■ **Materials provided**:
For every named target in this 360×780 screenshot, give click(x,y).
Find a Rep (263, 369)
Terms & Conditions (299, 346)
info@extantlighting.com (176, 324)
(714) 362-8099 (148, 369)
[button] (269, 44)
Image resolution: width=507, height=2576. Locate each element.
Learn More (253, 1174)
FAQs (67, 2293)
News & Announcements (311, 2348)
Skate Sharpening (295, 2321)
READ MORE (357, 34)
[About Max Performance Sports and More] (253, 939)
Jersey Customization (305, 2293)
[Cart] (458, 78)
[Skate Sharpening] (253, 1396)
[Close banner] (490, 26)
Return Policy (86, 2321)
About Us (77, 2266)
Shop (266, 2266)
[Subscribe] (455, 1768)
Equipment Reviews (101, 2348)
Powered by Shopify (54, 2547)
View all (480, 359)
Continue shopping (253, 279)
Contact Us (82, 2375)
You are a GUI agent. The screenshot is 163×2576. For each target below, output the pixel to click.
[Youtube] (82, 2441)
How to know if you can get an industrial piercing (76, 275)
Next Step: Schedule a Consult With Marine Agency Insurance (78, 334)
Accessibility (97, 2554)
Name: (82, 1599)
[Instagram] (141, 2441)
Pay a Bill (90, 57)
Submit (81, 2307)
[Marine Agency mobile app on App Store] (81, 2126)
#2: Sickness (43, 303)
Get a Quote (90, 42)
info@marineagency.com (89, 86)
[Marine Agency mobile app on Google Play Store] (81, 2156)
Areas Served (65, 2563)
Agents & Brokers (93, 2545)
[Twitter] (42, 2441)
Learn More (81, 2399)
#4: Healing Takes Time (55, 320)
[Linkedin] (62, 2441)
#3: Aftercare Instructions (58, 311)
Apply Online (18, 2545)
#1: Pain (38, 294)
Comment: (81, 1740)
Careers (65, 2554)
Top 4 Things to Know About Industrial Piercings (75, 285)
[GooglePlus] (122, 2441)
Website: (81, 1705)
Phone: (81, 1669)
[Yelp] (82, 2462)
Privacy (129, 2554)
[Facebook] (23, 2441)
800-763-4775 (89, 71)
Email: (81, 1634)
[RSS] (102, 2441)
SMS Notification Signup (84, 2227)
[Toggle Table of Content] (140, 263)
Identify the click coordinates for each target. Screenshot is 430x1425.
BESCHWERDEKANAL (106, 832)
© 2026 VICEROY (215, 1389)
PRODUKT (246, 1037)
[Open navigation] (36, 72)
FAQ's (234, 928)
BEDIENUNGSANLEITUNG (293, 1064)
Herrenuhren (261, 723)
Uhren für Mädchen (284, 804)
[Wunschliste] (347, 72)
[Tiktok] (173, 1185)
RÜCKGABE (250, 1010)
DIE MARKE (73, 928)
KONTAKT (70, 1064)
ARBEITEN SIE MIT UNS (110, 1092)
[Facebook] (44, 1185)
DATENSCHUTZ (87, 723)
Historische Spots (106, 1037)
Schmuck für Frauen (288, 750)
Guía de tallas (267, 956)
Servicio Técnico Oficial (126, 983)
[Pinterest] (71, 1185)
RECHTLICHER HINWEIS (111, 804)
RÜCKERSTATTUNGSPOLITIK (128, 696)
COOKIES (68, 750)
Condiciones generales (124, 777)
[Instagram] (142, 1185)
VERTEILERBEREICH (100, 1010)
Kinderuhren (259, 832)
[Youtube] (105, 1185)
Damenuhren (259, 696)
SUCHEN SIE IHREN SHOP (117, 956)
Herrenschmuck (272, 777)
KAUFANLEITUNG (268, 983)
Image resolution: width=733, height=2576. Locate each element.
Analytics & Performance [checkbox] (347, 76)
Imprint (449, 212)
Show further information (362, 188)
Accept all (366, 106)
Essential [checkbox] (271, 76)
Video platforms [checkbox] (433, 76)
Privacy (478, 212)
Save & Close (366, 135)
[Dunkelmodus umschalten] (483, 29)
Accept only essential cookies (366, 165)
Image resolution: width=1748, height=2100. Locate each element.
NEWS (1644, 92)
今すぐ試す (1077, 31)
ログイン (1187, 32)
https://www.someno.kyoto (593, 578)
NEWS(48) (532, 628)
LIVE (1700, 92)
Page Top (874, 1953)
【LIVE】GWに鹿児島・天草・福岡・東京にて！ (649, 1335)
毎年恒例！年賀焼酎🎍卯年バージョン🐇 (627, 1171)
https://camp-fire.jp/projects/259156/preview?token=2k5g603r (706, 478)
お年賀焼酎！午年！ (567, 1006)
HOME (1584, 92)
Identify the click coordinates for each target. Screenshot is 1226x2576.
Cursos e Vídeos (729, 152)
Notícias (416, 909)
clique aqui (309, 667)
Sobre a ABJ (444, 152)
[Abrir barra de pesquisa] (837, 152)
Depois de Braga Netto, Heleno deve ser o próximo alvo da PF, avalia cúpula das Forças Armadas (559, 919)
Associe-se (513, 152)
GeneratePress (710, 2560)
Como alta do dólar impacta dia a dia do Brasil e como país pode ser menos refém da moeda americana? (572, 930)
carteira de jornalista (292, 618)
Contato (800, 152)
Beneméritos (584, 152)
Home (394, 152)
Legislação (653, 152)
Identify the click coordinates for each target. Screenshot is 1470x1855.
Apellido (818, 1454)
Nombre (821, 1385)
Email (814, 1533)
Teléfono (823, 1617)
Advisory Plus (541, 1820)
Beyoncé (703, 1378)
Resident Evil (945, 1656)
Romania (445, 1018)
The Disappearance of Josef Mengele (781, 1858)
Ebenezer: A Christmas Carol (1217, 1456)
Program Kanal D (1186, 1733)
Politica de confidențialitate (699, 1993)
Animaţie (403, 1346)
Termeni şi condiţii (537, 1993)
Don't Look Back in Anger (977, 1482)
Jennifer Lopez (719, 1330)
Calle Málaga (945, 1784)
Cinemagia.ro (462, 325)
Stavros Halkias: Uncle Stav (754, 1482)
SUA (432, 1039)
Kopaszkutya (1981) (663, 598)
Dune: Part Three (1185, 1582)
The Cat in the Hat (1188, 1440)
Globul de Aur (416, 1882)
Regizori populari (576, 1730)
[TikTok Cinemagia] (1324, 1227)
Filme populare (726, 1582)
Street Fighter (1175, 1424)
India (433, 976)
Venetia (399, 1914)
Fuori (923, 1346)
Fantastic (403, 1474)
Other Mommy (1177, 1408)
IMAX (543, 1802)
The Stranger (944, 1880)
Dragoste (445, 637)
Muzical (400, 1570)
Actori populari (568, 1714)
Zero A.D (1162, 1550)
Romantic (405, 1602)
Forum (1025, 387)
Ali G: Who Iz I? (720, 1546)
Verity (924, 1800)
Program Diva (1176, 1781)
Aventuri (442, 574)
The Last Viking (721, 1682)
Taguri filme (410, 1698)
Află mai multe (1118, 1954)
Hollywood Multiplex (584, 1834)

■ **Problem to work on**:
The line above containing "Beneméritos (584, 152)", the line containing "Ebenezer: A Christmas Carol (1217, 1456)", and every line between them are to be transcribed exactly; no other line is wanted.

■ **Written solution**:
Beneméritos (584, 152)
Home (394, 152)
Legislação (653, 152)
Identify the click coordinates for each target. Screenshot is 1470x1855.
Apellido (818, 1454)
Nombre (821, 1385)
Email (814, 1533)
Teléfono (823, 1617)
Advisory Plus (541, 1820)
Beyoncé (703, 1378)
Resident Evil (945, 1656)
Romania (445, 1018)
The Disappearance of Josef Mengele (781, 1858)
Ebenezer: A Christmas Carol (1217, 1456)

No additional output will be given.